Source document below:
Highlights & Insights¶
- Mathematical formalization of detection as LFHT—Directly applies Gutman (1989) to prove \(\Delta\text{GJS}_n\) = LLR, providing a principled explanation for why GJS is the optimal statistic, rather than another ad-hoc heuristic.
- Robustness to proxy LM mismatch—Discretization + transition matrix summaries naturally mitigate absolute likelihood drift, a critical advantage for black-box deployment.
- Discretization–Estimation tradeoff with \(k^* = N^{1/5}\)—This elegant scaling law combines mathematical rigor with practical guidance for bin selection.
- Offline reference construction + single-pass inference—Compared to methods like DetectGPT that require 100 perturbations per text, inference costs are reduced by two orders of magnitude.
Limitations & Future Work¶
- Ceiling of first-order Markov assumption—While experiments show negligible second-order MI, first-order models cannot capture paragraph- or document-level global structures (e.g., topic drift in machine writing).
- Dependence on reference corpus representativeness—Requires large pre-built "human-written" and "machine-written" corpora; new generation paradigms (e.g., RLHF-aligned Claude 3.7) may necessitate rebuilding references.
- Sensitivity to short texts—Theoretical \(k^* = N^{1/5}\) degrades for small \(N\) (<200 tokens); detection performance may drop for tweets or single sentences.
- Inability to detect "hybrid texts"—LLM outputs lightly edited by humans may have transition distributions between the two references, leading to misclassification near the threshold \(\tau\).
- Fixed \(q_k\) quantizer—The k-means quantizer cannot adapt online; proxy LM updates or significant domain shifts require retraining the quantizer and references.
Related Work & Insights¶
- vs DetectGPT / Fast-DetectGPT (Mitchell et al. 2023, Bao et al. 2024): These methods estimate likelihood curvature via perturbation-based regeneration, which is computationally expensive and perturbation-dependent. SurpMark achieves two orders of magnitude lower inference cost with offline reference construction and single-pass inference.
End of Source document.
Excerpted records below:
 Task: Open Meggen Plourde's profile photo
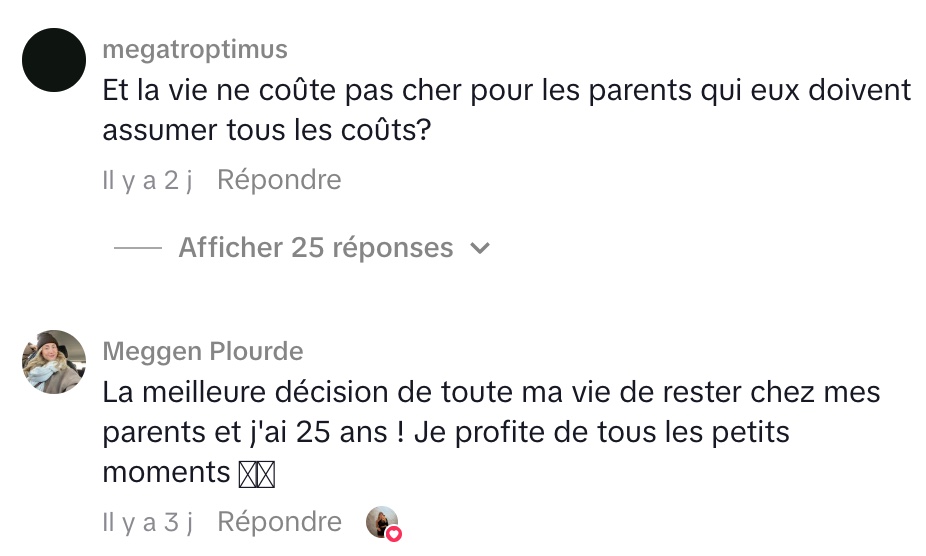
End of Excerpted records.
Excerpted records below:
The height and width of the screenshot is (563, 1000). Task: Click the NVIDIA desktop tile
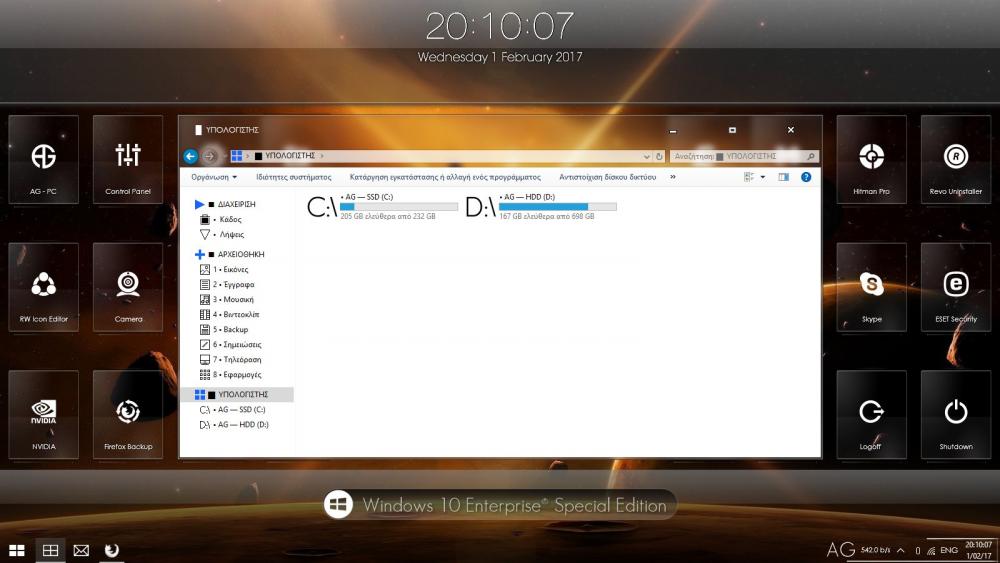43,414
End of Excerpted records.
» Tasks:
a. Translate this sentence from the notes on the SurpMark detection method into Spanish: "These methods estimate likelihood curvature via perturbation-based regeneration, which is computationally expensive and perturbation-dependent."
b. Write what comes next in the notes on the SurpMark detection method, picking up after their final sentence.

» Written answers:
a. Estos métodos estiman la curvatura de la verosimilitud mediante regeneración basada en perturbaciones, lo cual es computacionalmente costoso y dependiente de las perturbaciones.

b.
- vs Lastde++ (Xu et al. 2025): Lastde++ also uses surprisal discretization and local diversity entropy but relies on a single global statistic. SurpMark elevates this to a dual-reference LFHT framework with theoretical optimality.
- vs R-Detect (Song et al. 2025): R-Detect employs kernel-based relative tests with reference corpus-dependent kernel optimization. SurpMark uses lightweight k-means discretization with zero parameter training.
- vs DNA-GPT (Yang et al. 2023): DNA-GPT compares n-gram divergence, which is sensitive to vocabulary drift. SurpMark operates in the surprisal state space, making it vocabulary-free.
- Insights: Reformulating ML tasks as classical statistical tests (e.g., hypothesis testing, change-point detection, goodness-of-fit) leverages statistical optimality results. The LFHT framework is broadly applicable to black-box scenarios where "likelihood is unreliable but summary statistics are trustworthy" (e.g., OOD detection, distribution shift detection, model attribution).
Rating¶
- Novelty: ⭐⭐⭐⭐ Reformulating detection as two-reference LFHT + deriving \(k^* = N^{1/5}\) introduces genuine theoretical contributions.
- Experimental Thoroughness: ⭐⭐⭐⭐ Covers 9 generators, multiple datasets, and scenarios; lacks more in-the-wild tests like multilingual settings.
- Writing Quality: ⭐⭐⭐⭐⭐ Clear theoretical derivations, tightly aligned experiments, and strong interpretability.
- Value: ⭐⭐⭐⭐ Zero-training, single-pass inference, and cross-domain robustness make this a deployable solution for AI text detection systems.